- [Your task] Render every one of the records below as a numbered list, omitting any blank lines.

- [Information given]
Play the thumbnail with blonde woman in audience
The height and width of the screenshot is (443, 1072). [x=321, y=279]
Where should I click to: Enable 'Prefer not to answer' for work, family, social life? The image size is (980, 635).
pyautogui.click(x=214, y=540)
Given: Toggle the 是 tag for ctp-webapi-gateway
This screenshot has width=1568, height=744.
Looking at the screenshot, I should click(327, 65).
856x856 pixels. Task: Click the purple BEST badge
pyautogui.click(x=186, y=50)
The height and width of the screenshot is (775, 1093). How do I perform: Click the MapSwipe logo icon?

- [The result]
1. Play the thumbnail with blonde woman in audience
2. The height and width of the screenshot is (443, 1072). [x=321, y=279]
3. Where should I click to: Enable 'Prefer not to answer' for work, family, social life? The image size is (980, 635).
4. pyautogui.click(x=214, y=540)
5. Given: Toggle the 是 tag for ctp-webapi-gateway
6. This screenshot has width=1568, height=744.
7. Looking at the screenshot, I should click(327, 65).
8. 856x856 pixels. Task: Click the purple BEST badge
9. pyautogui.click(x=186, y=50)
10. The height and width of the screenshot is (775, 1093). How do I perform: Click the MapSwipe logo icon?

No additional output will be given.